Virūpākṣa yoldan kaçmaya çalıştı ama canavar çok büyüktü ve tarif edilemez bir hızla hareket ediyordu.
Çarpmanın etkisiyle büyük bir gümbürtü duyuldu ve Bai Xiaochun hızla geçti.
“Dinle, Gu Tianjun,” diye bağırdı, “eğer benim için müdahale ederseniz, hepimiz faydalanabiliriz!” Bununla hızlanmaya başladı.
Gu Tianjun ve diğer göksel varlıklar bir an tereddüt etti. Artık iç çatışma zamanı olmadığının farkında olan bu insanlar, kertenkeleyi Bai Xiaochun’dan alma düşüncelerini bastırdılar ve düşman gökselleri engellemek için ellerinden geleni yaptılar. Virūpākṣa ve diğerleri kovalamadan önce, Gu Tianjun ve yoldaşları onları durdurmak için oradaydı.
Bai Xiaochun çok hızlıydı. Bir an sonra 30.000 metre uzaktaydı ve ortadan kaybolana kadar devam etti.
Birkaç dakika içinde ortalıkta görünmüyordu.
O noktada, Gu Tianjun ve Aziz İmparator Hanedanlığı’ndan diğer gökseller geri çekildi. Göksel Virūpākṣa ve arkadaşları ise Bai Xiaochun’u kovalamanın zor olacağının farkında olarak birbirlerine sert bakışlar attılar.
Göksel Virūpākṣa pes etmeye hazır değildi. “Bai Xiaochun’u bulamayabiliriz,” dedi, “ama Gu Tianjun ve diğerleri muhtemelen bulabilir. Bahse girerim hepsi kertenkeleyi kendi aralarında bölmeyi kabul etmişlerdir. Bu yüzden kaçmasına yardım ettiler!

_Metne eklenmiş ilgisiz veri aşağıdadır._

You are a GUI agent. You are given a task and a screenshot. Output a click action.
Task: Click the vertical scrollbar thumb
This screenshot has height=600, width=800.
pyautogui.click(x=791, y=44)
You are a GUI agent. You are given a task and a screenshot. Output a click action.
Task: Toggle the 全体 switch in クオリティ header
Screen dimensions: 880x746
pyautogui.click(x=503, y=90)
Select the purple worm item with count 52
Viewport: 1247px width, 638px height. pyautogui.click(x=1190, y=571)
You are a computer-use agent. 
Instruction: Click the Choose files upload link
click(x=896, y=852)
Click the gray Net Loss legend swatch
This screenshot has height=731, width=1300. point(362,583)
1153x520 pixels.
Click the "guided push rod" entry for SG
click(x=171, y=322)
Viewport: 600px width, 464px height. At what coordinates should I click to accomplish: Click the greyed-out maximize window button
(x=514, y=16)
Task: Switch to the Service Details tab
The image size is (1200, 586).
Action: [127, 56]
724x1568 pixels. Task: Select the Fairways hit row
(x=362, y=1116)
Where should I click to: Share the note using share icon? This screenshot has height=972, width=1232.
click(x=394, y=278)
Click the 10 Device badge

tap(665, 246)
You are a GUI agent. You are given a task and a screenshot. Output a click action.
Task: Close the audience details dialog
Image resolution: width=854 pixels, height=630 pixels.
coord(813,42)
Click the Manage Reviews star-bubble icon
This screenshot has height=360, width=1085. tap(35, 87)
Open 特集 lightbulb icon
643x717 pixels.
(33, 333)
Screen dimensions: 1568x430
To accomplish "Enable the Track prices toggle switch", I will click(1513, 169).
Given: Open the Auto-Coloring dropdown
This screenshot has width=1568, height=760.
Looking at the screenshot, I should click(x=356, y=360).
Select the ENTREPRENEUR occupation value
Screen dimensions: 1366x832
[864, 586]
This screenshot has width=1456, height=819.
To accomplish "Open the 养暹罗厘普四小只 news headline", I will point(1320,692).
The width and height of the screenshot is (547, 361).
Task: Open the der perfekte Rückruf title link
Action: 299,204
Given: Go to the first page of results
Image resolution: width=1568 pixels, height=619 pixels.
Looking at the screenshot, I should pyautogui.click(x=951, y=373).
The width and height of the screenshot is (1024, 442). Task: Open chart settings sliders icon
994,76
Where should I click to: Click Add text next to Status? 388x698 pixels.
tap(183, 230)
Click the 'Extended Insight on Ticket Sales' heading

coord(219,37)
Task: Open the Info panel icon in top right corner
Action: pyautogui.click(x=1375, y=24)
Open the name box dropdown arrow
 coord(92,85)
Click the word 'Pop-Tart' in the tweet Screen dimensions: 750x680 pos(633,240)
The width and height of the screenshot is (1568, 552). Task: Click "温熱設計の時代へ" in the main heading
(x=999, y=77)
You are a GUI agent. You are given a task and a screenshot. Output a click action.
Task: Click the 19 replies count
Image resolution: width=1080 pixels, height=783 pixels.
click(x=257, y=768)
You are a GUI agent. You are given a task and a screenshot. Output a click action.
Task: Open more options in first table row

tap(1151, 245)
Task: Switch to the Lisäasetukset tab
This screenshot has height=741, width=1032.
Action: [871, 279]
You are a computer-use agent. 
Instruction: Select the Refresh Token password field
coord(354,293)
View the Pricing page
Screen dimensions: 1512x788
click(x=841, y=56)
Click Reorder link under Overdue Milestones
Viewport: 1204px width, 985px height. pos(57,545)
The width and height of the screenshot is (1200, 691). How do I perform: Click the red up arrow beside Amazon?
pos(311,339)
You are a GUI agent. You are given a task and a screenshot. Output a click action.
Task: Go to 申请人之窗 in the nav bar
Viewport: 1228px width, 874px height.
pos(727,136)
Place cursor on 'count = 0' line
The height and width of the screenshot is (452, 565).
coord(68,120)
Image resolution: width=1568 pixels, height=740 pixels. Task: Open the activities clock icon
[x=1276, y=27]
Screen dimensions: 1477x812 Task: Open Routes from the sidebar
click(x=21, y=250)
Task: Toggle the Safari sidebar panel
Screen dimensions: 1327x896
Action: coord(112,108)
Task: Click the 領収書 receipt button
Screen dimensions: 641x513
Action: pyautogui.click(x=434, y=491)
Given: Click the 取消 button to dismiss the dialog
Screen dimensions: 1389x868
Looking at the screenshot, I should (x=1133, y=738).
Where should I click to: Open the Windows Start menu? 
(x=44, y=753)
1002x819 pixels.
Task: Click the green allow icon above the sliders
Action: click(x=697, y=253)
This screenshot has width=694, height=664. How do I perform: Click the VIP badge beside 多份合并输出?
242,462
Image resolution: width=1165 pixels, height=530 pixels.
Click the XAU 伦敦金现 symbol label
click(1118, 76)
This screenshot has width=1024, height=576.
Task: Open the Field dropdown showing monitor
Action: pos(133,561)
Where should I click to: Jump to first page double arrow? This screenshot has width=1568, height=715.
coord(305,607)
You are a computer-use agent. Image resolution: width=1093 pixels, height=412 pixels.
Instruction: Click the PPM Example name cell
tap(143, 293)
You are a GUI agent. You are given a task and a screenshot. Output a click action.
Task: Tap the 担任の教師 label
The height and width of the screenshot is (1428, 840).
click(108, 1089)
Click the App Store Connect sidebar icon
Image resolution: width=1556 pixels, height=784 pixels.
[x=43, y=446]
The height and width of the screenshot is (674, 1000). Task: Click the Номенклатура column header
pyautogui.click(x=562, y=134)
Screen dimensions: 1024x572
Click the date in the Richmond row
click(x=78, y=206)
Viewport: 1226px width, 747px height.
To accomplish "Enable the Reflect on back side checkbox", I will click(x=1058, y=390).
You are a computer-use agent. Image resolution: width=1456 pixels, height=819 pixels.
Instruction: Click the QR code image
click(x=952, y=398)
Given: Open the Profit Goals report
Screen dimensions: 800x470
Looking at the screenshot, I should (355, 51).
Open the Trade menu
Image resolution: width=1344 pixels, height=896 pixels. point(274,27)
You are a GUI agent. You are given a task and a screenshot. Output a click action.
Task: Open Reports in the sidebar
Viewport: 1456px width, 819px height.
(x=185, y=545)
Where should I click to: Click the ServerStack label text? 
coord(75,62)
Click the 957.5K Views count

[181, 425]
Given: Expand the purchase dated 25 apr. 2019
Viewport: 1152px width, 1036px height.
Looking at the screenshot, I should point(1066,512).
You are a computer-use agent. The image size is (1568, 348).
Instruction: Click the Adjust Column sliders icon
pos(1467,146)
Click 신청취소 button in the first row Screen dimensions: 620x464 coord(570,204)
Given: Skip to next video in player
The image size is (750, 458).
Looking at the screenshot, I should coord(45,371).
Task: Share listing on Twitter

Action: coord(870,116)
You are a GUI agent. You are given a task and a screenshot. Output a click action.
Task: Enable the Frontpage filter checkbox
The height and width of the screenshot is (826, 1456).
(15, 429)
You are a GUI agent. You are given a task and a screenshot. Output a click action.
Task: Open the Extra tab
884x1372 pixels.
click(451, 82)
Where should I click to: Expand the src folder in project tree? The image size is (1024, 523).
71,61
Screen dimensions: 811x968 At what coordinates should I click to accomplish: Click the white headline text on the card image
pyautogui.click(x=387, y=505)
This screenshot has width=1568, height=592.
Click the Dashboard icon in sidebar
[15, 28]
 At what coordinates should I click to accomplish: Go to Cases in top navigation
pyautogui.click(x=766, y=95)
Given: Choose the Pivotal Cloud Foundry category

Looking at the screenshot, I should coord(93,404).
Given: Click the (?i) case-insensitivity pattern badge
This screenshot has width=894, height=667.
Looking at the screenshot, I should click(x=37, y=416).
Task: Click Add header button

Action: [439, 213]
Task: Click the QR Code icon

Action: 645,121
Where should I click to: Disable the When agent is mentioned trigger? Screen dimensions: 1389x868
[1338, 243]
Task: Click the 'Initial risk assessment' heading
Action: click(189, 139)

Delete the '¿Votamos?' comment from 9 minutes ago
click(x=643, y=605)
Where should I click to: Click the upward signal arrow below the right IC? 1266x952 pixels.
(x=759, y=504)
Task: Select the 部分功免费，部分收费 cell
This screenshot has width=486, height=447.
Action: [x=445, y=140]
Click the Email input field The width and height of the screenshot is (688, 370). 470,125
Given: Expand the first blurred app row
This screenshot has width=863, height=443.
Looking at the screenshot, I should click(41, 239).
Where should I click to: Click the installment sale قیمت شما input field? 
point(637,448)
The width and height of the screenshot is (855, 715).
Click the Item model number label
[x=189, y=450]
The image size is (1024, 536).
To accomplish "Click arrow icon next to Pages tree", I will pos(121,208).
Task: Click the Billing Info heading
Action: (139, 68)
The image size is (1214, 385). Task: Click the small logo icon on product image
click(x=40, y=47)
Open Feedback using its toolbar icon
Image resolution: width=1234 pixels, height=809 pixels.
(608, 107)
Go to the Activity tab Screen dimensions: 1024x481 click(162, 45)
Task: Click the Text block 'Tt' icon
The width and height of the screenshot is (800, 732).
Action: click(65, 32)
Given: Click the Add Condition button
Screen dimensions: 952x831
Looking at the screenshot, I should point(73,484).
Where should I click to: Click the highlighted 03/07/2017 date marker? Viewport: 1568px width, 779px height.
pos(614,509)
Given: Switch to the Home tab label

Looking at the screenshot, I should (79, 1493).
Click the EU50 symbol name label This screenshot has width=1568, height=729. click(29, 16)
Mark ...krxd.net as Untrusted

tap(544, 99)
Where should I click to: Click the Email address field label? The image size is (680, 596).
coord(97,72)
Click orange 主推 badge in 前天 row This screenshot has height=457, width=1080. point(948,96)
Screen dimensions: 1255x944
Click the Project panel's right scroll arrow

“Göksel Hayalet Anne yolda. Muhtemelen şimdiye kadar yakındır. Çıkışta beklemesi ve Bai Xiaochun’un yolunu kesmesi için ona bir mesaj gönder! Ve biz de mümkün olduğunca çabuk çıkışa ulaşmalıyız!”
Prens Ur-Demon ve diğerleri kabul ettiler ve hızla uçup gittiler.
Rahip Devourer sonunda vücudunun erimesini engelleyebildi ve onu takip etti. Yaşlı kadına gelince, önceki çatışmalar sırasında tüm vücudu bir kan ve vahşet yığınına dönüşmüştü. Üzerine yerleştirilen mühürleme büyüsü Taoseed’ini başarılı bir şekilde yok etmemiş olsa da, önemli ölçüde zarar görmüştü. Ama en azından hala vardı. Diğer göksel varlıklar onun Taoseed’ini de yanlarına aldılar ve bu konuyu daha fazla düşünmediler.
Aşağılık İmparator Hanedanı gökselleri çıkışa doğru koştu, yüzleri olabildiğince asık suratlıydı ve kalpleri Bai Xiaochun’a karşı nefretle çarpıyordu. Ayrıca Taoist Cennet Açıklığından da oldukça hoşnutsuzdular.
“Eğer Taoist Cennet Açıklığı biraz daha dayansaydı ve belki de daha fazlasını ortaya koysaydı, o zaman o klonun bedenini elde edebilirdik!” Göksel Virūpākṣa kopmuş kolunun kütüğüne baktı ve sonra Taoist Cennet Açıklığına baktı. Soğuk ışıkla parıldayan gözleriyle, “Geri döndükten sonra ona gelenleri aldığından emin olacağım!” diye düşündü.